Un touriste, c’est souvent un portefeuille qui commente le peu qu’il voit sur un ton sans appel.
(Lyonel Trouillot, La belle amour humaine, Actes sud, 2011)
Je
suis en train de mettre la dernière main à mon préparatif de
voyage vers la Suisse et, plus précisément le tour du lac de Genève
à bicyclette avec le groupe intitulé Cyclo-biblio
du 18 au 24 juin (site :
http://www.cyclingforlibraries.org/cyclobiblio/edition-2017/ ;
page facebook : https://www.facebook.com/cyclobiblio/?fref=ts
si vous voulez nous suivre).
On
nous recommande vivement d’apporter un appareil nomade :
tablette, smartphone, laptop (heureusement que j’ai fait mon voyage
en cargo de 2015, j’ai appris du passager québécois que mon
vulgaire notebook était un laptop !). Comme je ne me suis
toujours mis ni à la tablette ni au smartphone (oh ! le vilain
retardataire
!),
je recharge en
ce moment mon
notebook (petit ordinateur portable, il a 7 h d’autonomie, c’est
plus que suffisant pour mon usage restreint, et je n’emporterai pas
le cordon d’alimentation, voyager léger, ça demande de s’alléger
à tous points de vue)
que je prendrai peut-être, s’il reste de la place.
Car
on doit emporter aussi quelques cadeaux à distribuer (pris deux
bouquins peu épais, un cd et un dvd, et
quelques petites nourritures terrestres de la région)
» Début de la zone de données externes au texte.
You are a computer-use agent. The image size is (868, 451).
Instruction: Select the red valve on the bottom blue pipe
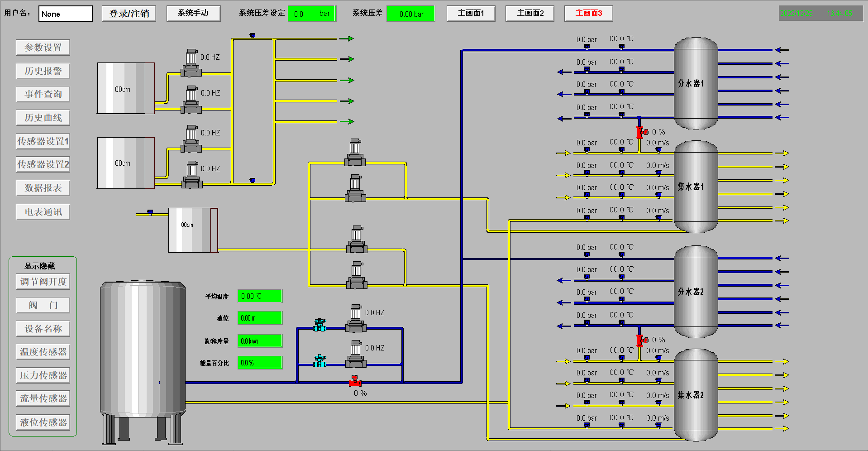[x=355, y=382]
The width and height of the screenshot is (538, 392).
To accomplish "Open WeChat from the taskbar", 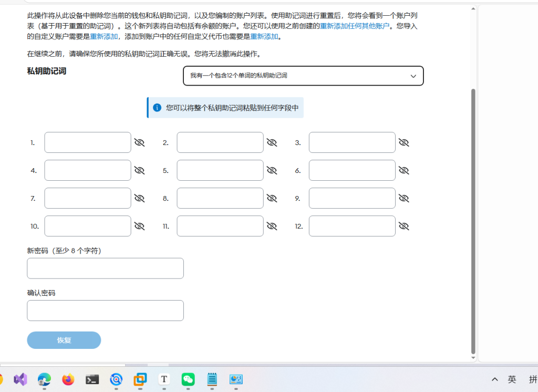I will pos(188,379).
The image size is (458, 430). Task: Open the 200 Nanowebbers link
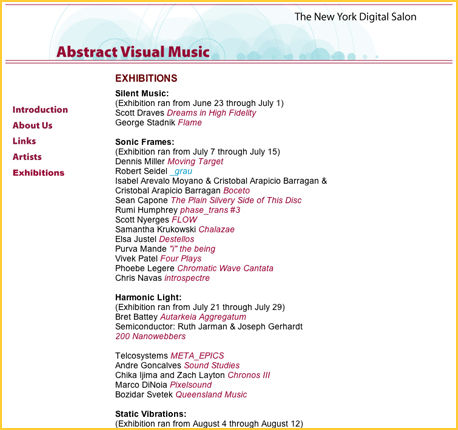pos(150,336)
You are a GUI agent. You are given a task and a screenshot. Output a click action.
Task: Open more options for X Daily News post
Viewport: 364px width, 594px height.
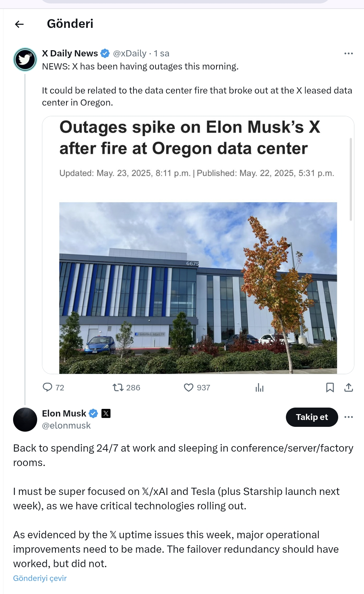coord(349,54)
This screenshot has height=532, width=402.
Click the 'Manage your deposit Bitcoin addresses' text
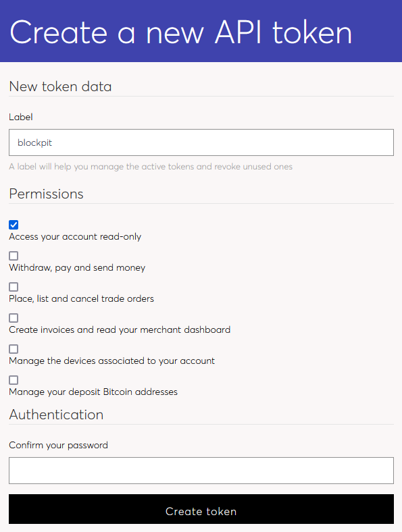coord(93,392)
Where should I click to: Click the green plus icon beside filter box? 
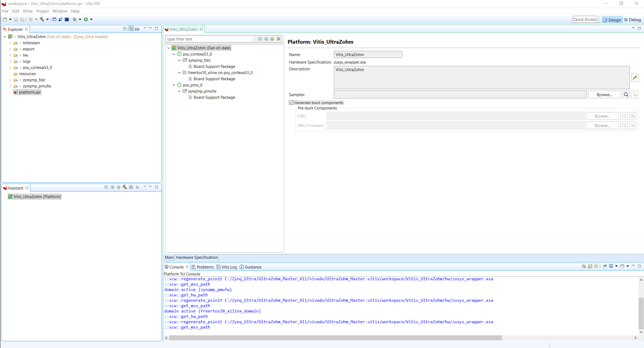tap(272, 39)
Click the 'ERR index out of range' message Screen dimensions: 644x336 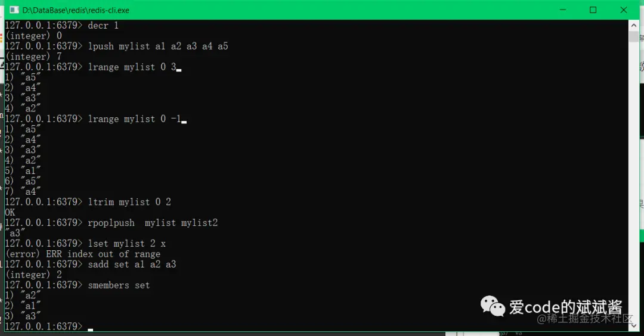[x=103, y=254]
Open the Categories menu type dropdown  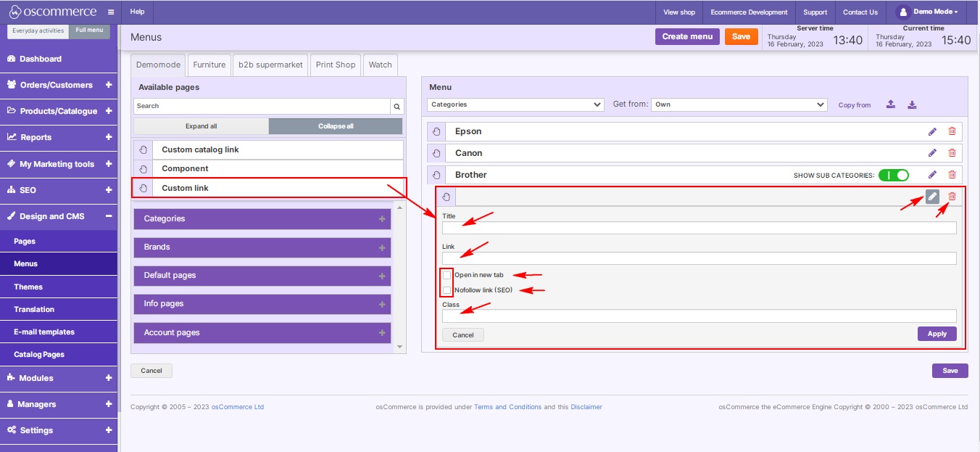pyautogui.click(x=515, y=104)
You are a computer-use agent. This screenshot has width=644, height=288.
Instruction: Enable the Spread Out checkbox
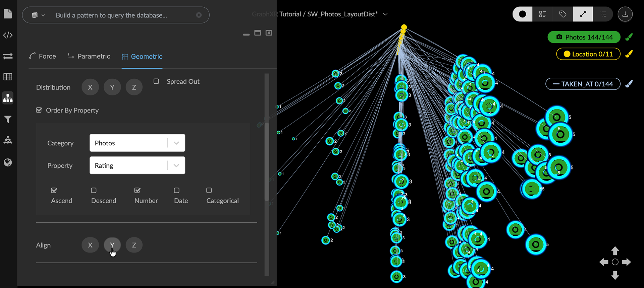click(156, 81)
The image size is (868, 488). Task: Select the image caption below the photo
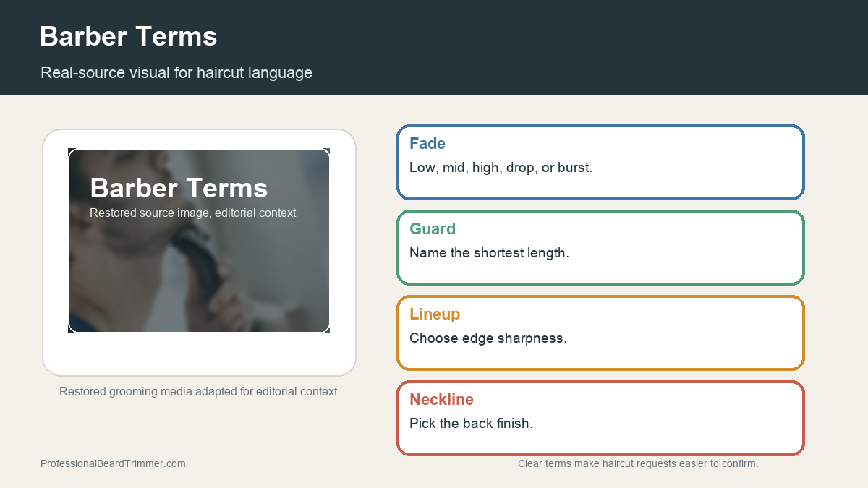point(200,391)
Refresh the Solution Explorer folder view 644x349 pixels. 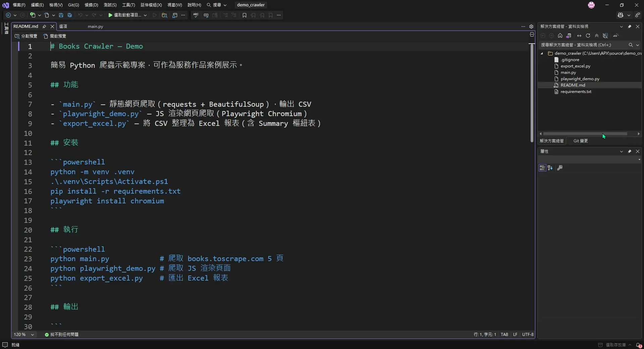[x=588, y=36]
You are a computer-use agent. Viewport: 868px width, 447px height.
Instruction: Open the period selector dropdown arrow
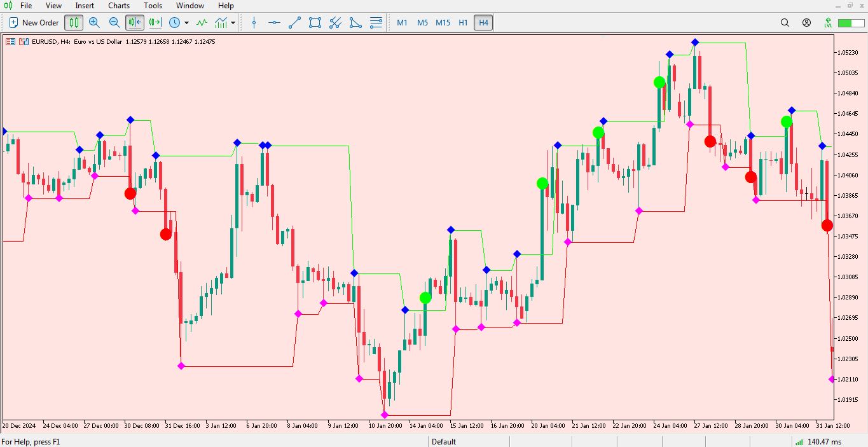tap(186, 22)
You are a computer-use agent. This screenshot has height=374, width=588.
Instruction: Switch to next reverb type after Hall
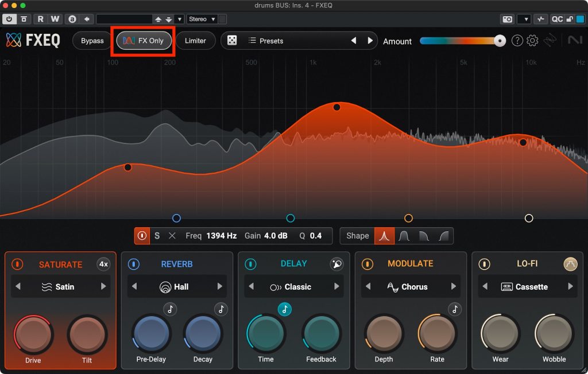point(220,287)
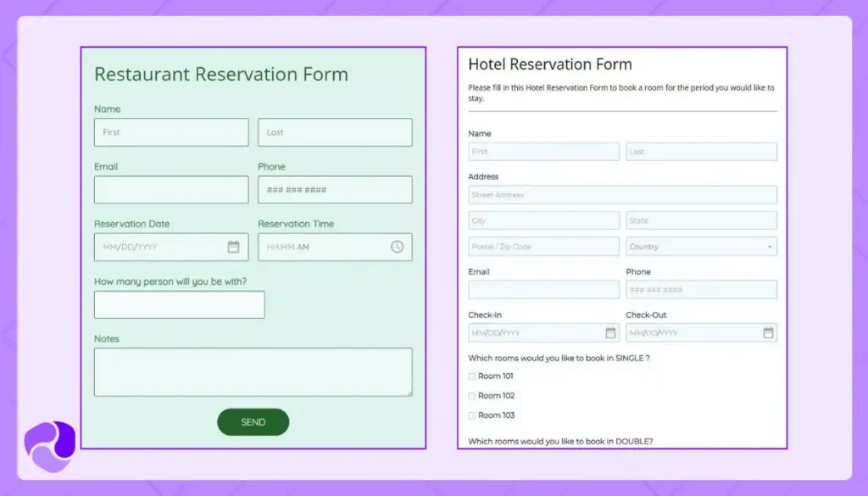Click inside the Notes textarea
This screenshot has height=496, width=868.
coord(252,371)
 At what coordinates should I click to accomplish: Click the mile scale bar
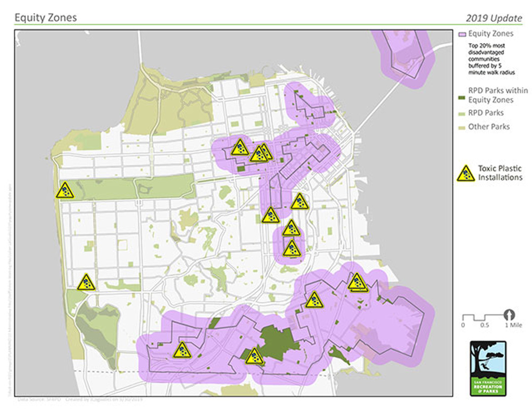click(482, 316)
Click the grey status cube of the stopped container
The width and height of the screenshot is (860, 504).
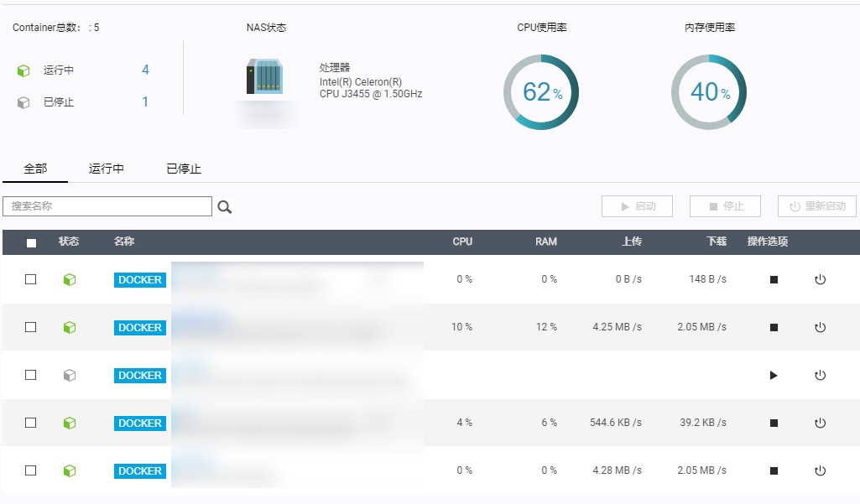coord(70,376)
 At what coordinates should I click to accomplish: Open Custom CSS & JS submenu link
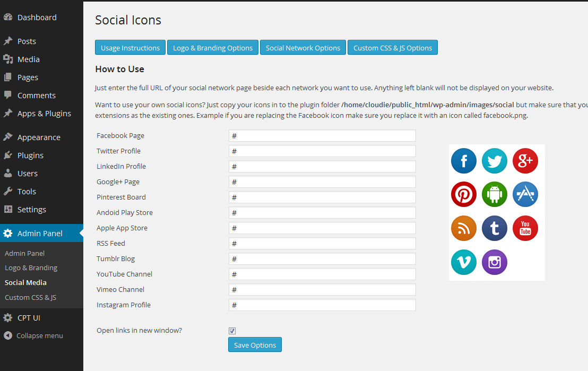(30, 297)
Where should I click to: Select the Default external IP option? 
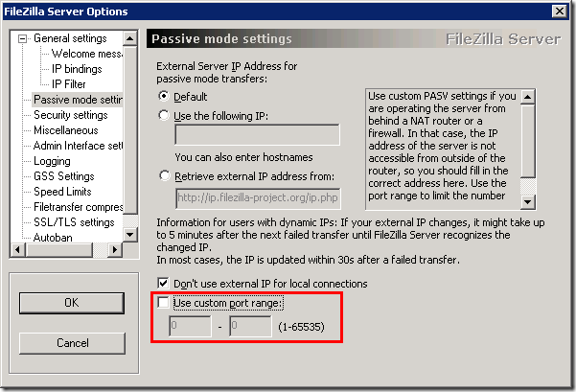[166, 97]
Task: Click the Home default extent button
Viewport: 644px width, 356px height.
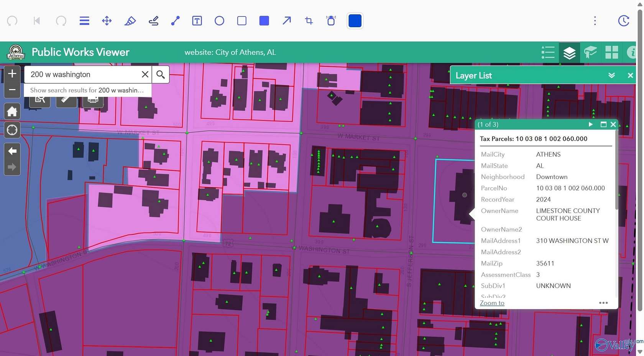Action: [12, 112]
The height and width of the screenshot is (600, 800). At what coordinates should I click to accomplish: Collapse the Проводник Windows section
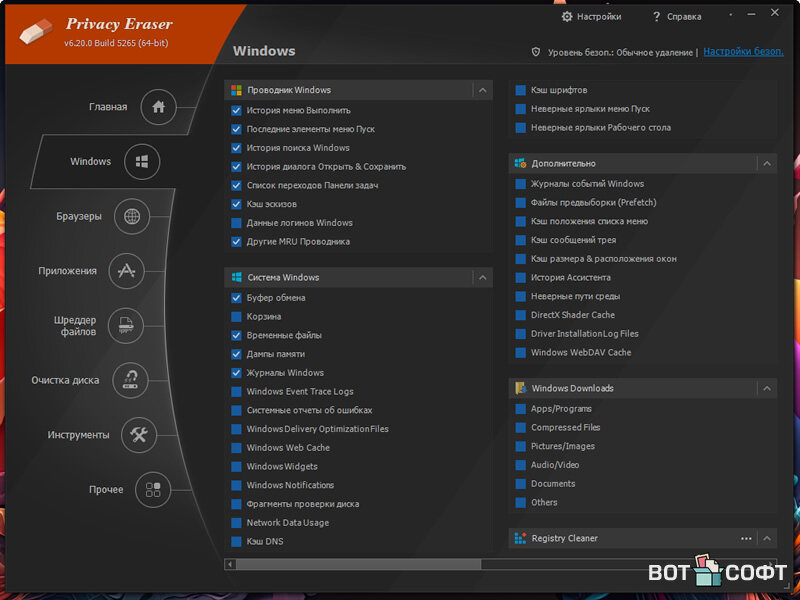(x=483, y=90)
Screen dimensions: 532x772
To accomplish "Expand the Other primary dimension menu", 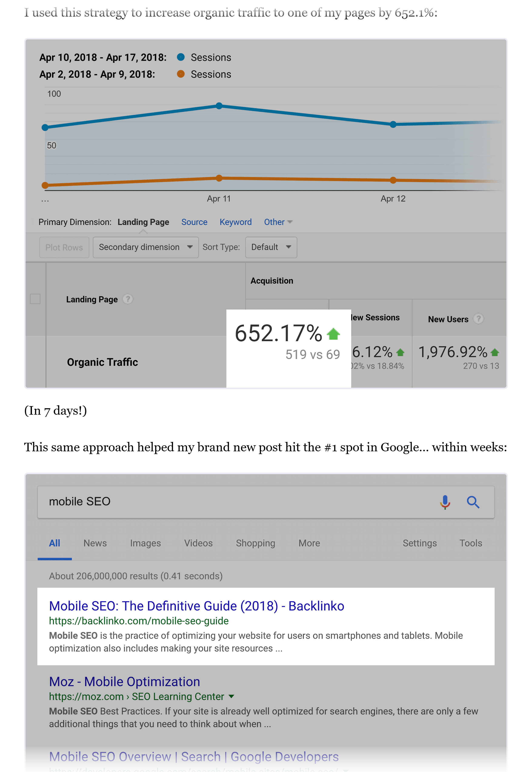I will [278, 222].
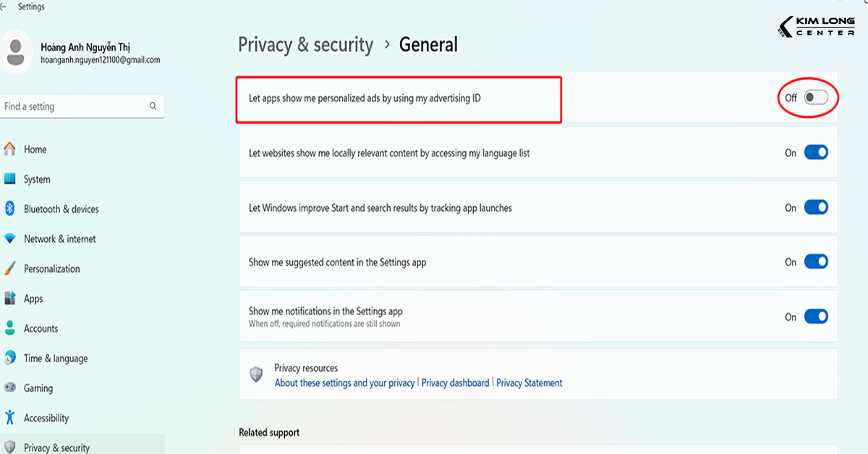Click the Bluetooth & devices icon
Screen dimensions: 868x454
click(x=9, y=209)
à la foule qui ne manquera de nous suivre le long de la route (nous
en sommes les nouveaux GÉANTS) et de nous acclamer ici et là, car
nous
devons
faire l’advocacy des bibliothèques. Ben oui, on parle autant franglais à
Cyclo-biblio que dans le quotidien Libération.
Le mot promotion est nettement moins prestigieux qu’advocacy, dont
je n’avais jamais jamais entendu parler avant ce voyage et les
mails qui l’ont précédé (un mot qui semble utilisé aussi en
médecine, il est vrai que tous les congrès internationaux sont en
anglais !).
Bon,
tout ça n’est que broutilles. Je sens que je vais découvrir une
nouvelle langue de bois et qu’il va falloir m’adapter. Mais c’est
aussi pour ça que je me suis inscrit. Serai-je le seul retraité ?
Probable. Ça va m’amuser d’écouter nos jeunes
bibliothécaires-pédaleurs (ne l’étais-je pas moi-même
naguère ?), de les voir manier des concepts nouveaux, d’essayer
de comprendre
l’état
des lieux de la bibliothèque nouvelle (le mot médiathèque semble
déjà presque
dépassé).
Que
vais-je bien pouvoir leur apporter, à
mes camarades jeunots ?
De la même manière que j’ai eu l’impression, entre mon enfance
campagnarde landaise et mon départ à la retraite d’être passé
du Moyen âge au XXIème siècle, je vais sans doute avoir
l’impression, depuis mes débuts en bibliothèque (en 1960 tout de
même, à Mont de Marsan, en tant qu’usager) de passer des "Assis"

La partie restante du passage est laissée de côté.